Short problem: Give the items below as a JSON list of strings, one string per line, skipping blank lines.

Stored rows:
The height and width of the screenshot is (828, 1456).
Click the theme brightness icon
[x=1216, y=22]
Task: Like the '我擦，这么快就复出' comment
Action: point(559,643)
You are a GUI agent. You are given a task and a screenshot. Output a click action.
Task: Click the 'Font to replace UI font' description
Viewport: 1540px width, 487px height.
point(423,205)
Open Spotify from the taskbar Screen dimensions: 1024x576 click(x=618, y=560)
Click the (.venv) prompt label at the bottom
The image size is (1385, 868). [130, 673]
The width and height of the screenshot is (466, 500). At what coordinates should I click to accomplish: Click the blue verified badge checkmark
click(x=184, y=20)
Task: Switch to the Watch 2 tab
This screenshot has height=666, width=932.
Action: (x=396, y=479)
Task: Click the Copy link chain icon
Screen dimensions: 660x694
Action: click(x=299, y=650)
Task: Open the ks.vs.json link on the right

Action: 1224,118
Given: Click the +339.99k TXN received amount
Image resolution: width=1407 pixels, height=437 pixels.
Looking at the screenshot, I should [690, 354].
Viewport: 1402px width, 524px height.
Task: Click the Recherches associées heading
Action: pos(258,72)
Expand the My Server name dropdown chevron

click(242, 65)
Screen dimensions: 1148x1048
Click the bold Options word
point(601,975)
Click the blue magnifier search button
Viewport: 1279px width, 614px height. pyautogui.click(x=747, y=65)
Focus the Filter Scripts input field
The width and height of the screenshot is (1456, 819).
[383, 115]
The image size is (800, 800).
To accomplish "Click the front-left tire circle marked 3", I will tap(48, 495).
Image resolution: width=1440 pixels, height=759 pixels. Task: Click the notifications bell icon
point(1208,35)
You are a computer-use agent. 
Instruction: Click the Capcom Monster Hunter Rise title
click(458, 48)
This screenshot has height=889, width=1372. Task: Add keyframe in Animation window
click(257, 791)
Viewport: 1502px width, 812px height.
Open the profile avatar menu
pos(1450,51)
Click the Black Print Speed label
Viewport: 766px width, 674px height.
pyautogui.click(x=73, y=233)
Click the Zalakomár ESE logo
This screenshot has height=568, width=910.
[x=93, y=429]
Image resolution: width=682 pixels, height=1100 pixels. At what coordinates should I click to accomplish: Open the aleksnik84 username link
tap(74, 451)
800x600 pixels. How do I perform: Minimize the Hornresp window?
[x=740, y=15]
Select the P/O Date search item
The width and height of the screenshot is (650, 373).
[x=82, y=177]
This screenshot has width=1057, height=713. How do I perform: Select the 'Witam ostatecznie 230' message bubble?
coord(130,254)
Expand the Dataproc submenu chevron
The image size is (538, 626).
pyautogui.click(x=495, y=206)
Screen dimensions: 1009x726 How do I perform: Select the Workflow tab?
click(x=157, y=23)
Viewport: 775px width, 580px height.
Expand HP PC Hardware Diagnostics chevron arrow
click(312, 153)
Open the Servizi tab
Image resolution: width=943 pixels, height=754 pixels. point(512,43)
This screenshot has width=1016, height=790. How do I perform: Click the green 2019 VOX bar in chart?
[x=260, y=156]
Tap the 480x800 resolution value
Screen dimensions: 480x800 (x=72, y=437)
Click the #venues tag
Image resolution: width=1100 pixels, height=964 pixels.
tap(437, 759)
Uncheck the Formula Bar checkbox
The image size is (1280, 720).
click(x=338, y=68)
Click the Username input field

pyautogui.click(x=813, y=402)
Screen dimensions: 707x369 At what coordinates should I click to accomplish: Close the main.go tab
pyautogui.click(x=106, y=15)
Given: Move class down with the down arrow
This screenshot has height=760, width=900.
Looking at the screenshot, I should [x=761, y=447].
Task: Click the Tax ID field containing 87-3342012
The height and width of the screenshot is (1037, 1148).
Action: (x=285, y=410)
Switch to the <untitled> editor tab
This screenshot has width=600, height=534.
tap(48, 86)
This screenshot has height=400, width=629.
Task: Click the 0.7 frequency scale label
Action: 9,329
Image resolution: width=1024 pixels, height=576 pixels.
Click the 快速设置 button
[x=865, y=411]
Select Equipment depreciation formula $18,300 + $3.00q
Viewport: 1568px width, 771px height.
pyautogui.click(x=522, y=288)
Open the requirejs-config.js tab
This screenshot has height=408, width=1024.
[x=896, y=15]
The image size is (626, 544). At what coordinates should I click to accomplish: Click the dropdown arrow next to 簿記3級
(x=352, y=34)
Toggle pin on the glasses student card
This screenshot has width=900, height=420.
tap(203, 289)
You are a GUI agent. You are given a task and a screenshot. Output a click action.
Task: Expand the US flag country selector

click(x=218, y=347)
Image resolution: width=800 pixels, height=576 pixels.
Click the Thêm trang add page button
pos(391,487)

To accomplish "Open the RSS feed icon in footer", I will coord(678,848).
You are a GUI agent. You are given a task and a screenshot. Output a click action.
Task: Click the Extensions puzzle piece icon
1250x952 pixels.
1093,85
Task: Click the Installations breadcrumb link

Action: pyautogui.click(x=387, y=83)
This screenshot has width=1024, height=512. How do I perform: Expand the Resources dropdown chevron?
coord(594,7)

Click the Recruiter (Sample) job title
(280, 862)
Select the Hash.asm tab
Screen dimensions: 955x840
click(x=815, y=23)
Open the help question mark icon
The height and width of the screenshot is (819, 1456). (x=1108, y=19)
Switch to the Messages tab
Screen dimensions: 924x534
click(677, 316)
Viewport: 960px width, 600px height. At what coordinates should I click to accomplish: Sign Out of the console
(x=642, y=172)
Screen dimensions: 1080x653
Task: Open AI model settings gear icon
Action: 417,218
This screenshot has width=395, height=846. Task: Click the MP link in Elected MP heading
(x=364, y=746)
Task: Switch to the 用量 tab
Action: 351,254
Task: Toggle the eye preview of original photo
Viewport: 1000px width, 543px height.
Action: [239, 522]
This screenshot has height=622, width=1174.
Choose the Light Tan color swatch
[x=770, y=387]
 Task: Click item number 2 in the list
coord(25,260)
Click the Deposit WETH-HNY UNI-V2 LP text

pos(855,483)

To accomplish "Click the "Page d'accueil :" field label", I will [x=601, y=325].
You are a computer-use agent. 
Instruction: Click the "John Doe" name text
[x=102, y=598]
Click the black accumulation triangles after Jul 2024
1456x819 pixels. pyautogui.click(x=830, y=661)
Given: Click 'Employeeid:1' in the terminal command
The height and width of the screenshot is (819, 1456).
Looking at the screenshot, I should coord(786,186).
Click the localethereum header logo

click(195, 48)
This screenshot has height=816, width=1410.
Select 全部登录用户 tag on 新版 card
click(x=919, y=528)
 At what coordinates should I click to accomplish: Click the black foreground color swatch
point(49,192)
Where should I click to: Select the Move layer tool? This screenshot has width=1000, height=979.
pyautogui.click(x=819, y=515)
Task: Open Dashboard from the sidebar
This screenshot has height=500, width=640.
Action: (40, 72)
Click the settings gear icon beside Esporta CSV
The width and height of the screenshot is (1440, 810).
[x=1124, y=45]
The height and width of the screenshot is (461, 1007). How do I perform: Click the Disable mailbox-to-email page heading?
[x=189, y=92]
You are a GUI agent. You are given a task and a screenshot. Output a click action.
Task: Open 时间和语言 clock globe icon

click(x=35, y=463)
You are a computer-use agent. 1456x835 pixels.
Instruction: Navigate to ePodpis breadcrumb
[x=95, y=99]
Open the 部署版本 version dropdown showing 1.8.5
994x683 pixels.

The reply:
[
  "The height and width of the screenshot is (828, 1456).",
  "Click the theme brightness icon",
  "[x=1216, y=22]",
  "Task: Like the '我擦，这么快就复出' comment",
  "Action: point(559,643)",
  "You are a GUI agent. You are given a task and a screenshot. Output a click action.",
  "Task: Click the 'Font to replace UI font' description",
  "Viewport: 1540px width, 487px height.",
  "point(423,205)",
  "Open Spotify from the taskbar Screen dimensions: 1024x576 click(x=618, y=560)",
  "Click the (.venv) prompt label at the bottom",
  "The image size is (1385, 868). [130, 673]",
  "The width and height of the screenshot is (466, 500). At what coordinates should I click to accomplish: Click the blue verified badge checkmark",
  "click(x=184, y=20)",
  "Task: Switch to the Watch 2 tab",
  "This screenshot has height=666, width=932.",
  "Action: (x=396, y=479)",
  "Task: Click the Copy link chain icon",
  "Screen dimensions: 660x694",
  "Action: click(x=299, y=650)",
  "Task: Open the ks.vs.json link on the right",
  "Action: 1224,118",
  "Given: Click the +339.99k TXN received amount",
  "Image resolution: width=1407 pixels, height=437 pixels.",
  "Looking at the screenshot, I should [690, 354].",
  "Viewport: 1402px width, 524px height.",
  "Task: Click the Recherches associées heading",
  "Action: pos(258,72)",
  "Expand the My Server name dropdown chevron",
  "click(242, 65)",
  "Screen dimensions: 1148x1048",
  "Click the bold Options word",
  "point(601,975)",
  "Click the blue magnifier search button",
  "Viewport: 1279px width, 614px height. pyautogui.click(x=747, y=65)",
  "Focus the Filter Scripts input field",
  "The width and height of the screenshot is (1456, 819).",
  "[383, 115]",
  "The image size is (800, 800).",
  "To accomplish \"Click the front-left tire circle marked 3\", I will tap(48, 495).",
  "Image resolution: width=1440 pixels, height=759 pixels. Task: Click the notifications bell icon",
  "point(1208,35)",
  "You are a computer-use agent. ",
  "Instruction: Click the Capcom Monster Hunter Rise title",
  "click(458, 48)",
  "This screenshot has height=889, width=1372. Task: Add keyframe in Animation window",
  "click(257, 791)",
  "Viewport: 1502px width, 812px height.",
  "Open the profile avatar menu",
  "pos(1450,51)",
  "Click the Black Print Speed label",
  "Viewport: 766px width, 674px height.",
  "pyautogui.click(x=73, y=233)",
  "Click the Zalakomár ESE logo",
  "This screenshot has height=568, width=910.",
  "[x=93, y=429]",
  "Image resolution: width=682 pixels, height=1100 pixels. At what coordinates should I click to accomplish: Open the aleksnik84 username link",
  "tap(74, 451)",
  "800x600 pixels. How do I perform: Minimize the Hornresp window?",
  "[x=740, y=15]",
  "Select the P/O Date search item",
  "The width and height of the screenshot is (650, 373).",
  "[x=82, y=177]",
  "This screenshot has width=1057, height=713. How do I perform: Select the 'Witam ostatecznie 230' message bubble?",
  "coord(130,254)",
  "Expand the Dataproc submenu chevron",
  "The image size is (538, 626).",
  "pyautogui.click(x=495, y=206)",
  "Screen dimensions: 1009x726 How do I perform: Select the Workflow tab?",
  "click(x=157, y=23)",
  "Viewport: 775px width, 580px height.",
  "Expand HP PC Hardware Diagnostics chevron arrow",
  "click(312, 153)",
  "Open the Servizi tab",
  "Image resolution: width=943 pixels, height=754 pixels. point(512,43)",
  "This screenshot has width=1016, height=790. How do I perform: Click the green 2019 VOX bar in chart?",
  "[x=260, y=156]",
  "Tap the 480x800 resolution value",
  "Screen dimensions: 480x800 (x=72, y=437)",
  "Click the #venues tag",
  "Image resolution: width=1100 pixels, height=964 pixels.",
  "tap(437, 759)",
  "Uncheck the Formula Bar checkbox",
  "The image size is (1280, 720).",
  "click(x=338, y=68)",
  "Click the Username input field",
  "pyautogui.click(x=813, y=402)",
  "Screen dimensions: 707x369 At what coordinates should I click to accomplish: Close the main.go tab",
  "pyautogui.click(x=106, y=15)",
  "Given: Move class down with the down arrow",
  "This screenshot has height=760, width=900.",
  "Looking at the screenshot, I should [x=761, y=447].",
  "Task: Click the Tax ID field containing 87-3342012",
  "The height and width of the screenshot is (1037, 1148).",
  "Action: (x=285, y=410)",
  "Switch to the <untitled> editor tab",
  "This screenshot has width=600, height=534.",
  "tap(48, 86)",
  "This screenshot has height=400, width=629.",
  "Task: Click the 0.7 frequency scale label",
  "Action: 9,329",
  "Image resolution: width=1024 pixels, height=576 pixels.",
  "Click the 快速设置 button",
  "[x=865, y=411]",
  "Select Equipment depreciation formula $18,300 + $3.00q",
  "Viewport: 1568px width, 771px height.",
  "pyautogui.click(x=522, y=288)",
  "Open the requirejs-config.js tab",
  "This screenshot has height=408, width=1024.",
  "[x=896, y=15]",
  "The image size is (626, 544). At what coordinates should I click to accomplish: Click the dropdown arrow next to 簿記3級",
  "(x=352, y=34)",
  "Toggle pin on the glasses student card",
  "This screenshot has width=900, height=420.",
  "tap(203, 289)",
  "You are a GUI agent. You are given a task and a screenshot. Output a click action.",
  "Task: Expand the US flag country selector",
  "click(x=218, y=347)",
  "Image resolution: width=800 pixels, height=576 pixels.",
  "Click the Thêm trang add page button",
  "pos(391,487)",
  "To accomplish \"Open the RSS feed icon in footer\", I will coord(678,848).",
  "You are a GUI agent. You are given a task and a screenshot. Output a click action.",
  "Task: Click the Extensions puzzle piece icon",
  "1250x952 pixels.",
  "1093,85",
  "Task: Click the Installations breadcrumb link",
  "Action: pyautogui.click(x=387, y=83)",
  "This screenshot has width=1024, height=512. How do I perform: Expand the Resources dropdown chevron?",
  "coord(594,7)",
  "Click the Recruiter (Sample) job title",
  "(280, 862)",
  "Select the Hash.asm tab",
  "Screen dimensions: 955x840",
  "click(x=815, y=23)",
  "Open the help question mark icon",
  "The height and width of the screenshot is (819, 1456). (x=1108, y=19)",
  "Switch to the Messages tab",
  "Screen dimensions: 924x534",
  "click(677, 316)",
  "Viewport: 960px width, 600px height. At what coordinates should I click to accomplish: Sign Out of the console",
  "(x=642, y=172)",
  "Screen dimensions: 1080x653",
  "Task: Open AI model settings gear icon",
  "Action: 417,218",
  "This screenshot has width=395, height=846. Task: Click the MP link in Elected MP heading",
  "(x=364, y=746)",
  "Task: Switch to the 用量 tab",
  "Action: 351,254",
  "Task: Toggle the eye preview of original photo",
  "Viewport: 1000px width, 543px height.",
  "Action: [239, 522]",
  "This screenshot has height=622, width=1174.",
  "Choose the Light Tan color swatch",
  "[x=770, y=387]",
  " Task: Click item number 2 in the list",
  "coord(25,260)",
  "Click the Deposit WETH-HNY UNI-V2 LP text",
  "pos(855,483)",
  "To accomplish \"Click the \"Page d'accueil :\" field label\", I will [x=601, y=325].",
  "You are a computer-use agent. ",
  "Instruction: Click the \"John Doe\" name text",
  "[x=102, y=598]",
  "Click the black accumulation triangles after Jul 2024",
  "1456x819 pixels. pyautogui.click(x=830, y=661)",
  "Given: Click 'Employeeid:1' in the terminal command",
  "The height and width of the screenshot is (819, 1456).",
  "Looking at the screenshot, I should coord(786,186).",
  "Click the localethereum header logo",
  "click(195, 48)",
  "This screenshot has height=816, width=1410.",
  "Select 全部登录用户 tag on 新版 card",
  "click(x=919, y=528)",
  " At what coordinates should I click to accomplish: Click the black foreground color swatch",
  "point(49,192)",
  "Where should I click to: Select the Move layer tool? This screenshot has width=1000, height=979.",
  "pyautogui.click(x=819, y=515)",
  "Task: Open Dashboard from the sidebar",
  "This screenshot has height=500, width=640.",
  "Action: (40, 72)",
  "Click the settings gear icon beside Esporta CSV",
  "The width and height of the screenshot is (1440, 810).",
  "[x=1124, y=45]",
  "The height and width of the screenshot is (461, 1007). How do I perform: Click the Disable mailbox-to-email page heading?",
  "[x=189, y=92]",
  "You are a GUI agent. You are given a task and a screenshot. Output a click action.",
  "Task: Open 时间和语言 clock globe icon",
  "click(x=35, y=463)",
  "You are a computer-use agent. 1456x835 pixels.",
  "Instruction: Navigate to ePodpis breadcrumb",
  "[x=95, y=99]",
  "Open the 部署版本 version dropdown showing 1.8.5",
  "994x683 pixels."
]